Convergence of sales and support
Expanding to include SFA — and also engagement and marketing through Zendesk Connect, which launched in May — chimes with the growing convergence of sales and support that's emerging in the digital enterprise. Businesses are building continuous relationships with customers in which customer service will often be involved in renewal, cross-selling or churn prevention, while closing a sale often means resolving support issues. As Boonin explains:
Customer support doesn't always happen at the end of the relationship — we need a platform to help companies understand where customers are in their lifecycle. It needs to be much more open, [where you] put all your data in and understand your customer.
Concepts such as the digital customer journey will accelerate convergence within CRM — Zendesk certainly doesn't expect its product to mirror the separate 'clouds' for sales and service that Salesforce offers, says Boonin:
We think they're going to merge together in very interesting ways ...
We don't think CRM is going to look like it does now in five years.
I'd been meaning to catch up with Zendesk for quite some time — I've known the company since inviting founding CEO Mikkel Asger Svane to speak at a European SaaS conference in 2009. But the timing of doing so now couldn't be more fortuitous.
With these announcements, Zendesk is putting itself at the forefront of two very significant trends. The first is this convergence of sales and support, which at diginomica we see as characteristic of The XaaS Effect in which businesses use digital connections to build a continuous relationship with customers rather than the old-school pattern of sporadic one-off sales. As I wrote last year in the context of Salesforce's evolution:
Rather than being an isolated encounter with a salesperson, the customer experience becomes a longer-term relationship that’s nurtured by marketing and sustained through customer service.
The second trend is at an even earlier stage. This is a refactoring of enterprise applications into collections of serverless functions and resources that allow for much more agile adaptation of new information flows and functions. While larger vendors such as Salesforce, with its acquisition of MuleSoft, are taking steps in this direction, Zendesk is one of a new wave of vendors that are taking a more radical path.

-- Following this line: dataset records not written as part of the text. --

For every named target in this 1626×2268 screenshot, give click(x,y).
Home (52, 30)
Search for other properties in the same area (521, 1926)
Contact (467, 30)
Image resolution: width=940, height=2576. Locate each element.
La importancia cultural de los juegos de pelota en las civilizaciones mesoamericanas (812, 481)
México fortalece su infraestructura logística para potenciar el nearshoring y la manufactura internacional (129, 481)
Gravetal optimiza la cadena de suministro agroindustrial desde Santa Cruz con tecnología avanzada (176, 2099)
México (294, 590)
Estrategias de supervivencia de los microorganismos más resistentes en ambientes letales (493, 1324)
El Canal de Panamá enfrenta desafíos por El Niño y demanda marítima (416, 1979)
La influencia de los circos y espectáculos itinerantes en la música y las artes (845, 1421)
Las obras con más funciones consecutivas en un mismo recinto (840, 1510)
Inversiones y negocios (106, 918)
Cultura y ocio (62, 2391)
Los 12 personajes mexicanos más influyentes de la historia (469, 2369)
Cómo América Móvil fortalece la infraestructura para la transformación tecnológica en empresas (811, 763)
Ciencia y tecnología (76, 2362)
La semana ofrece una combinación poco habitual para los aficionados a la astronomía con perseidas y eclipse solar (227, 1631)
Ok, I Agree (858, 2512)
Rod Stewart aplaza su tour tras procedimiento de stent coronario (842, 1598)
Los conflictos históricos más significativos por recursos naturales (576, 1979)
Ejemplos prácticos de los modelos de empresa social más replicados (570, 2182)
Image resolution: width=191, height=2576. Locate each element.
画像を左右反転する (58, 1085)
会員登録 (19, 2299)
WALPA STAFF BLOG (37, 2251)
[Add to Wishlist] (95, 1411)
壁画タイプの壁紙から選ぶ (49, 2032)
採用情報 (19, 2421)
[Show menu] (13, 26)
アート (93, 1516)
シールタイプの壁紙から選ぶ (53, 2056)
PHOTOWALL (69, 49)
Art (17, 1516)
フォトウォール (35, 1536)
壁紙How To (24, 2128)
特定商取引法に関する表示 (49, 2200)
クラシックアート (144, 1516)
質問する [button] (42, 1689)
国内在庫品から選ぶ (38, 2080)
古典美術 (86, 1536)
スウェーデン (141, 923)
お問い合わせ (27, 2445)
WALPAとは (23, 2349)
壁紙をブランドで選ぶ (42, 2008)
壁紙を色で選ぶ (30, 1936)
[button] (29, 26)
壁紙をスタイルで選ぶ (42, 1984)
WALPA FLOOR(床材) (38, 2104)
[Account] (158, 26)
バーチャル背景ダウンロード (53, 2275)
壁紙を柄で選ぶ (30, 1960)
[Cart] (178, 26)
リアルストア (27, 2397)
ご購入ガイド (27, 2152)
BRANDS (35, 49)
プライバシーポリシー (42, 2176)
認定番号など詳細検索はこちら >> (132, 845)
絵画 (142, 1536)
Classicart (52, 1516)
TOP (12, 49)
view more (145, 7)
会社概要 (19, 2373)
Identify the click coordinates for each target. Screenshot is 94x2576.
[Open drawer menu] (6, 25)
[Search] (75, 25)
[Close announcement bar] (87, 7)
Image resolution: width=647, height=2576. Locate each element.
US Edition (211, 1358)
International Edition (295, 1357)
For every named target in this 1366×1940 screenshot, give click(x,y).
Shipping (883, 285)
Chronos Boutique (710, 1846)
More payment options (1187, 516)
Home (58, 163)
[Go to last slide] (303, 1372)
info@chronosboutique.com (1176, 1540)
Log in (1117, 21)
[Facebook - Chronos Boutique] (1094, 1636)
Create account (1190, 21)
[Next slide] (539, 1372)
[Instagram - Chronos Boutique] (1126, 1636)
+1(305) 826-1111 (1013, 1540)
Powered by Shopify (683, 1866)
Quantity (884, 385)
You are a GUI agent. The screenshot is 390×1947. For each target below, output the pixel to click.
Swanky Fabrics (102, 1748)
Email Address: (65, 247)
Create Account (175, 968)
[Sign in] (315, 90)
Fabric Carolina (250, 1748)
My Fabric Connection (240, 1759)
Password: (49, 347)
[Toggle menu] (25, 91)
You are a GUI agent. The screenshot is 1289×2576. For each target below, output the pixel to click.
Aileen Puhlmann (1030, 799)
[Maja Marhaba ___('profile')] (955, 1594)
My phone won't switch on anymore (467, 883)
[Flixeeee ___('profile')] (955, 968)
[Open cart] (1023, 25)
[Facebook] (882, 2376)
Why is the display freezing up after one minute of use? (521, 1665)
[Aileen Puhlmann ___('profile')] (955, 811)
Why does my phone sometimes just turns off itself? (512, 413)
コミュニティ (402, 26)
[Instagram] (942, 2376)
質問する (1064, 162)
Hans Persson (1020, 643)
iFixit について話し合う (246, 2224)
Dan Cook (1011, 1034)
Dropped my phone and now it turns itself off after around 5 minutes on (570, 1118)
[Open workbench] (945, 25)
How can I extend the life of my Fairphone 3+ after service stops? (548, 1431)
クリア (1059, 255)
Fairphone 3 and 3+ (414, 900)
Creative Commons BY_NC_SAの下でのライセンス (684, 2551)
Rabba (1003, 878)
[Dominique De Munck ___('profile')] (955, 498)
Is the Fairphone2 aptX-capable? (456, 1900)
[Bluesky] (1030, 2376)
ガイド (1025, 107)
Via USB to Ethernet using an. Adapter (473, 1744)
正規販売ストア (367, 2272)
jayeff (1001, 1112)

The decision to build its new CRM platform on services within the AWS infrastructure is especially interesting. Instead of attempting to build its own platform ecosystem, Zendesk is piggybacking on AWS's. This makes sense not only because its customers are already making use of that universe, but also because it can then leave AWS to build many of the capabilities such as data streaming and machine learning that Zendesk's larger competitors are investing extra cost and resource in building for themselves. This is a new take on enterprise SaaS that has intriguing possibilities, which I'll explore further in a follow-up post.